PS! sorry for my ****ty english, haven't spoken it for a long time now.


----------



## No_Limit (Apr 18, 2008)

I checked the fuel pumps and measured the fuel pressure today and everything was fine. 
I also tried to reset the EML, but that didnt work.
I was told that the EML is in some kind of crash safty mode and doesnt want to snap out of it. My guess is that there is some kind of sensor thats giving it some false information but i have no idea where to look.
superman aint saving ****, need some help here!


----------



## TerryY (Jul 20, 2003)

Check the two rear most spark plugs. They are the ones with the spark sensor donuts on the wires.

If they show any signs of fouling replace them. Spark plugs are the first and least expensive route to go. 

If you replace the spark plugs DO NOT use the multi-electrode platinums. The V12 doesn't run well on them.
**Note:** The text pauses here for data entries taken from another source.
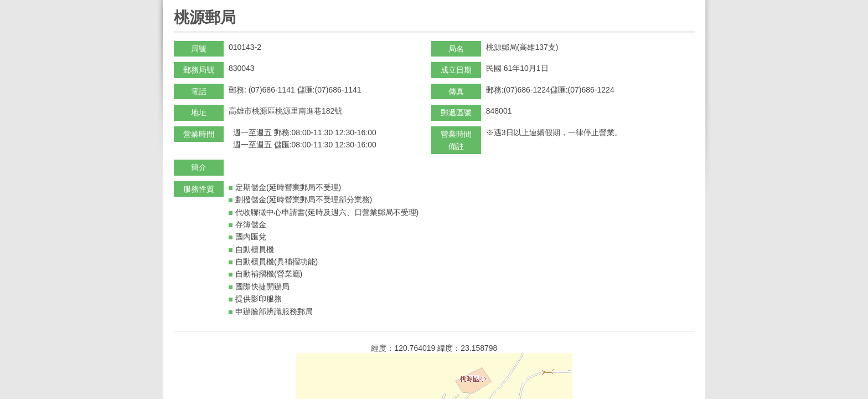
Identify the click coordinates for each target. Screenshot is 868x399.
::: (177, 4)
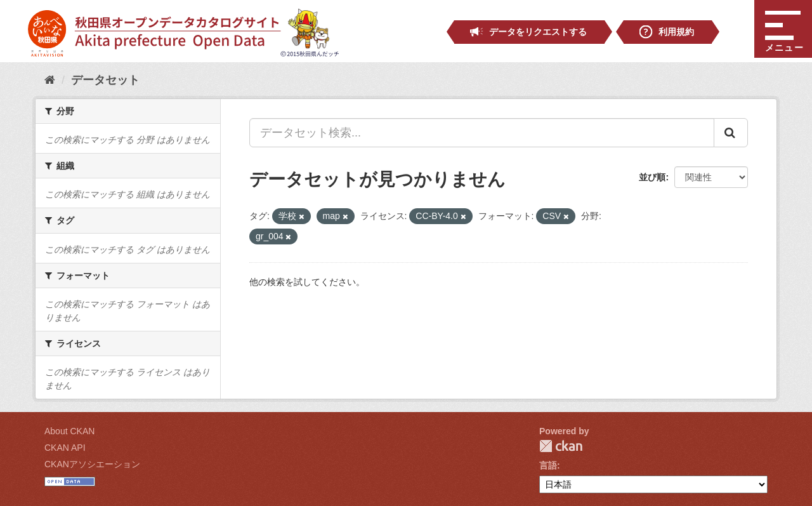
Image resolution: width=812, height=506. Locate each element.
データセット (105, 80)
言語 (548, 465)
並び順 (652, 177)
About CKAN (69, 431)
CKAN (561, 446)
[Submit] (731, 133)
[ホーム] (49, 80)
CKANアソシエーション (92, 464)
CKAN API (65, 448)
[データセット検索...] (481, 133)
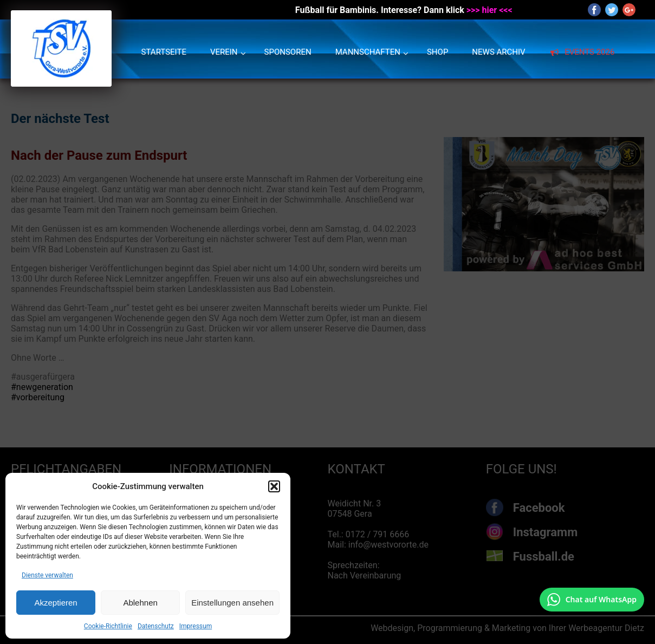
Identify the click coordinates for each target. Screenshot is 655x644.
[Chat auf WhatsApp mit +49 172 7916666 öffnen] (592, 600)
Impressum (196, 626)
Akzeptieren (55, 602)
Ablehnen (140, 602)
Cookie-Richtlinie (108, 626)
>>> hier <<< (489, 10)
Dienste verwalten (47, 575)
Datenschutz (155, 626)
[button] (274, 486)
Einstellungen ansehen (232, 602)
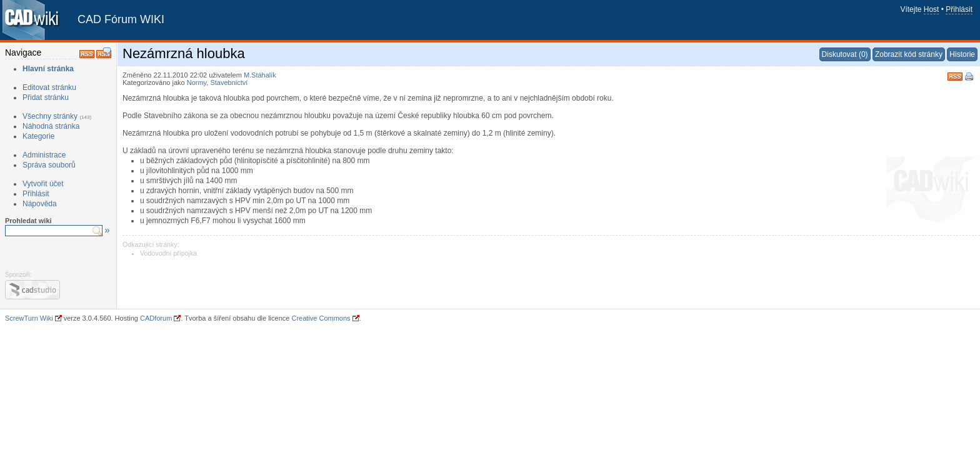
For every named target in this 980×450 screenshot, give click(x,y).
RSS (955, 75)
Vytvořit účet (43, 184)
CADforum (156, 318)
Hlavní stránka (48, 69)
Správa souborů (49, 165)
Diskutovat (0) (845, 54)
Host (931, 9)
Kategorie (38, 136)
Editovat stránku (49, 88)
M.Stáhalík (260, 75)
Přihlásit (959, 9)
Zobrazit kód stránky (909, 54)
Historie (962, 54)
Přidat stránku (46, 98)
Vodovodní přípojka (168, 253)
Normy (197, 82)
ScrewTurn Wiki (29, 318)
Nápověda (39, 204)
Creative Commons (321, 318)
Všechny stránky (50, 116)
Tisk (970, 78)
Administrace (44, 155)
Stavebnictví (229, 82)
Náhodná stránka (51, 126)
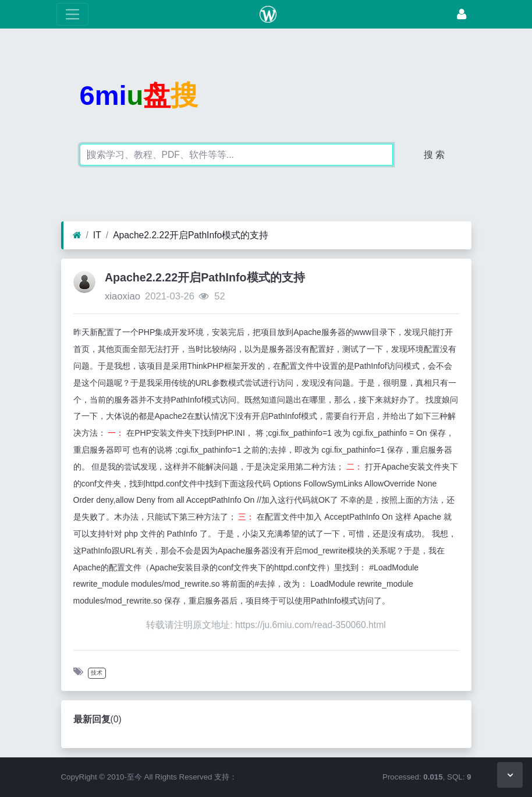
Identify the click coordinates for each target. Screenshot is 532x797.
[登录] (462, 14)
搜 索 (434, 154)
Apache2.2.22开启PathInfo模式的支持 (190, 235)
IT (97, 235)
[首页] (77, 235)
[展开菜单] (72, 14)
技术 (97, 672)
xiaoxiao (122, 296)
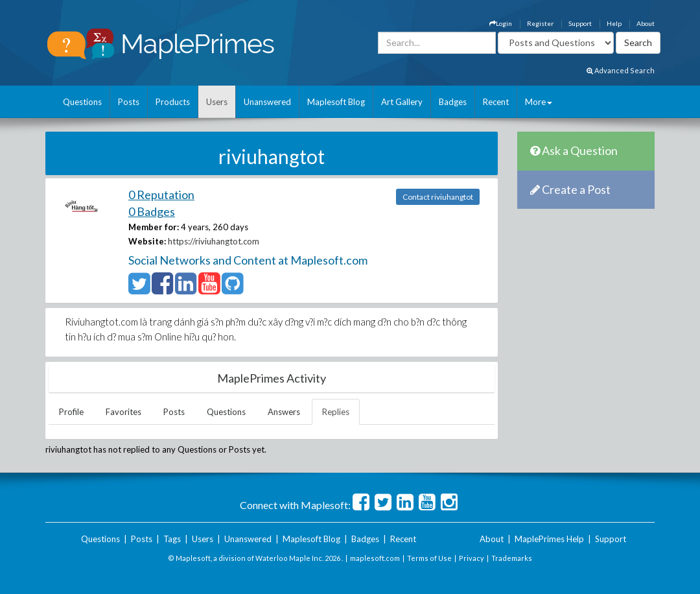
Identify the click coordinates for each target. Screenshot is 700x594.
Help (614, 23)
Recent (496, 102)
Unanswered (267, 102)
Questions (82, 102)
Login (500, 23)
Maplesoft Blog (336, 102)
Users (216, 102)
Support (580, 23)
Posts (128, 102)
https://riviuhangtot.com (213, 241)
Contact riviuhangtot (438, 196)
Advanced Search (620, 70)
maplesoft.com (375, 558)
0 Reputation (161, 195)
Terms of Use (429, 558)
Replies (336, 412)
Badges (452, 102)
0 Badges (152, 211)
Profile (71, 412)
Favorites (123, 412)
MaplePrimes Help (549, 539)
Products (172, 102)
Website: (147, 241)
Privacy (471, 558)
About (646, 23)
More (539, 102)
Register (540, 23)
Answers (284, 412)
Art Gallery (402, 102)
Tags (172, 539)
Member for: (154, 227)
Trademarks (511, 558)
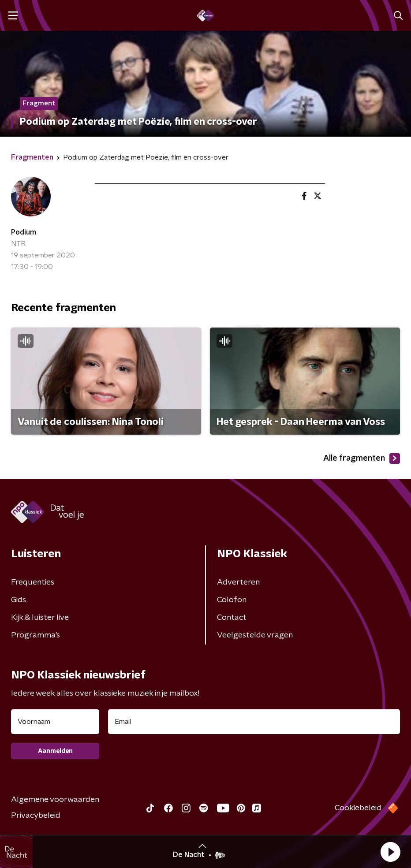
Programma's (35, 635)
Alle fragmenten (362, 458)
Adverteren (238, 582)
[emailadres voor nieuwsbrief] (254, 722)
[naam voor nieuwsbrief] (55, 722)
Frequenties (33, 582)
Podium (23, 232)
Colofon (232, 600)
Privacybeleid (36, 816)
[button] (390, 852)
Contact (232, 618)
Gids (19, 600)
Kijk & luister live (40, 618)
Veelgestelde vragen (255, 635)
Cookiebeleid (358, 808)
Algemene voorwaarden (55, 800)
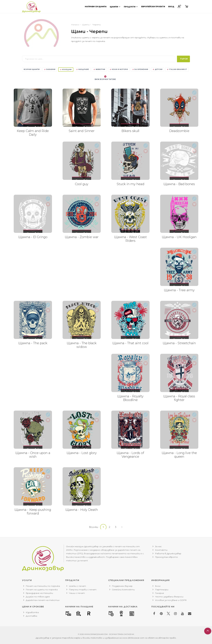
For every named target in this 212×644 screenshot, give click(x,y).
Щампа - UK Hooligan (179, 237)
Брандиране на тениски (39, 593)
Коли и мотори (119, 69)
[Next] (122, 527)
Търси (184, 59)
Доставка (31, 616)
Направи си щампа (96, 6)
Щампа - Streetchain (179, 343)
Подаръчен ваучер (122, 586)
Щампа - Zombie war (82, 237)
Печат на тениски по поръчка (43, 586)
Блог (158, 586)
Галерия (159, 593)
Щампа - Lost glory (82, 453)
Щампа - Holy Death (82, 510)
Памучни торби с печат (83, 590)
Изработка (32, 612)
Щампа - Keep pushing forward (33, 512)
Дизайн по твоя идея (38, 596)
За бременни (140, 69)
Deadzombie (179, 131)
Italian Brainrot (177, 69)
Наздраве (82, 69)
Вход (171, 6)
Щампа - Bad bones (179, 184)
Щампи (115, 6)
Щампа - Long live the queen (179, 455)
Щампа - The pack (33, 343)
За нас (158, 546)
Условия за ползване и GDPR (171, 600)
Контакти (161, 550)
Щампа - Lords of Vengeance (130, 455)
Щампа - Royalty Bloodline (130, 398)
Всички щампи (32, 69)
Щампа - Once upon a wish (33, 455)
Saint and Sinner (82, 131)
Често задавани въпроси (169, 596)
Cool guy (82, 184)
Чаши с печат (77, 593)
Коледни (66, 70)
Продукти (131, 6)
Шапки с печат (78, 586)
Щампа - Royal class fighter (179, 398)
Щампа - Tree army (179, 290)
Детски (158, 69)
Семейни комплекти (123, 590)
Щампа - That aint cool (130, 343)
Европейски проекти (153, 6)
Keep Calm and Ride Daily (33, 133)
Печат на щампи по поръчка (42, 590)
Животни (99, 69)
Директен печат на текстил (42, 600)
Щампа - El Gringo (33, 237)
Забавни (50, 69)
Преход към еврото (166, 557)
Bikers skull (130, 131)
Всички (94, 527)
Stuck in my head (130, 184)
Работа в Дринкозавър (168, 554)
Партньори (162, 590)
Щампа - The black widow (82, 345)
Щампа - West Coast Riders (130, 239)
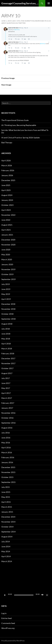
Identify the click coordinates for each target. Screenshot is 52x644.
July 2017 (5, 378)
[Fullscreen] (47, 595)
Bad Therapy (7, 142)
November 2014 (8, 522)
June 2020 (6, 250)
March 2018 (7, 348)
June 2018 (6, 334)
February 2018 (8, 354)
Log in (4, 613)
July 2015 (5, 487)
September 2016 (8, 423)
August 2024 (7, 195)
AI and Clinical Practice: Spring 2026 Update (20, 138)
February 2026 (8, 170)
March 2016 (7, 452)
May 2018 (6, 338)
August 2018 (7, 324)
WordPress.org (8, 628)
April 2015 (6, 502)
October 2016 (7, 418)
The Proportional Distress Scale (15, 120)
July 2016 (5, 432)
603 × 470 (16, 21)
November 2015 (8, 472)
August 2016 (7, 428)
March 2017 (7, 398)
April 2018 (6, 344)
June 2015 (6, 492)
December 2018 (8, 304)
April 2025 (6, 190)
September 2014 (8, 532)
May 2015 (6, 497)
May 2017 (6, 388)
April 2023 (6, 210)
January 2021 (7, 235)
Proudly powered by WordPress (13, 640)
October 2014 (7, 526)
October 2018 (7, 314)
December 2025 (8, 180)
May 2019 (6, 294)
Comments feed (8, 623)
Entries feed (6, 618)
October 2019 (7, 274)
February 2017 (8, 403)
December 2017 (8, 358)
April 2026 (6, 160)
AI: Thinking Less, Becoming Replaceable (19, 125)
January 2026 (7, 175)
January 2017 (7, 408)
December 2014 (8, 517)
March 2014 (7, 561)
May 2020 (6, 254)
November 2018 (8, 309)
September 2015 (8, 482)
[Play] (5, 595)
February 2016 (8, 457)
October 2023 (7, 205)
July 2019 (5, 284)
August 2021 (7, 225)
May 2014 (6, 551)
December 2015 (8, 467)
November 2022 (8, 215)
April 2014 (6, 556)
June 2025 (6, 185)
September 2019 (8, 279)
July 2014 (5, 542)
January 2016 (7, 462)
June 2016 (6, 438)
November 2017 (8, 363)
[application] (26, 584)
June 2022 (6, 220)
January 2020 (7, 264)
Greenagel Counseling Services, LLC (20, 3)
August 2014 (7, 536)
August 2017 (7, 373)
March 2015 (7, 507)
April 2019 (6, 299)
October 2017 (7, 368)
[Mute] (42, 595)
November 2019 (8, 269)
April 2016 (6, 448)
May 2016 (6, 442)
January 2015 (7, 512)
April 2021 (6, 230)
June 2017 (6, 383)
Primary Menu (49, 3)
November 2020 (8, 244)
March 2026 (7, 165)
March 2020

The spark plug tool in the trunk works for getting the hard one out. Either plug being fouled will cause 6 cylinders to stop running.


----------



## No_Limit (Apr 18, 2008)

Hmm im a bit drunk right now, but i left the battery wire unplugged and when i came here right now to test it it was all good, RPM to the max. After going for a drive the RPM **** started all over again, limp mode.
then a shut down the engine and cooled myself a lil, took off the battery wire for 10 minutes and tried it again, and it was all fine again, but after driving a little bit it failed again.

The battery is very weak i must say, can the problem be in the battery?


----------



## TerryY (Jul 20, 2003)

You need to be working with a good battery because the electronics on these things really don't like low voltages.

By disconnecting the battery it forgets what the problem was until it re-adapts in about 10 minutes. Then it sees the problem again and reacts to it.

It may be dirty throttle motors. They are adapted to each other in that 10 minute span.


----------



## No_Limit (Apr 18, 2008)

yeah, i thought of buying a new battery to it.
The throttle motors seem to be fine, because when i start the engine and hit the pedal the rpm goes right to the max. for 2 seconds approx. and drops back to this limp mode. When i remove the throttle motor relay on whatever side and plug it back in and hit the pedal the rpm goes to the max again for 2 seconds and still goes back to limp mode. I dont know if that means that they are alright, but they do work thats for sure.

You seem to be a reasonable guy, meybe you could give me some hints and tips on how to fix my car.


----------



## TerryY (Jul 20, 2003)

http://bmwe32.masscom.net/

http://www.e38.org/e32/

These will be important bookmarks.

There don't seem to be many E32 people on here. You might try one of the places that still cater to the E32 owner. The banner sponsor of the e38.org board had quite a few E32 owners on the E32 specific board the last time I looked.

Personally I am a V8 guy but I get to hang out with a bunch of E31 V12 owners.


----------



## No_Limit (Apr 18, 2008)

Thanks for the links


----------



## No_Limit (Apr 18, 2008)

Thanks TerryY. I found a topic about that EML on one of those pages, tried it and now it works as a V12 should
Finally i can start with the bodywork and interior. Going to build it up as a shiny stock BMW 750iL

Big thanks again, i'll keep in touch incase i run into some problems again.


----------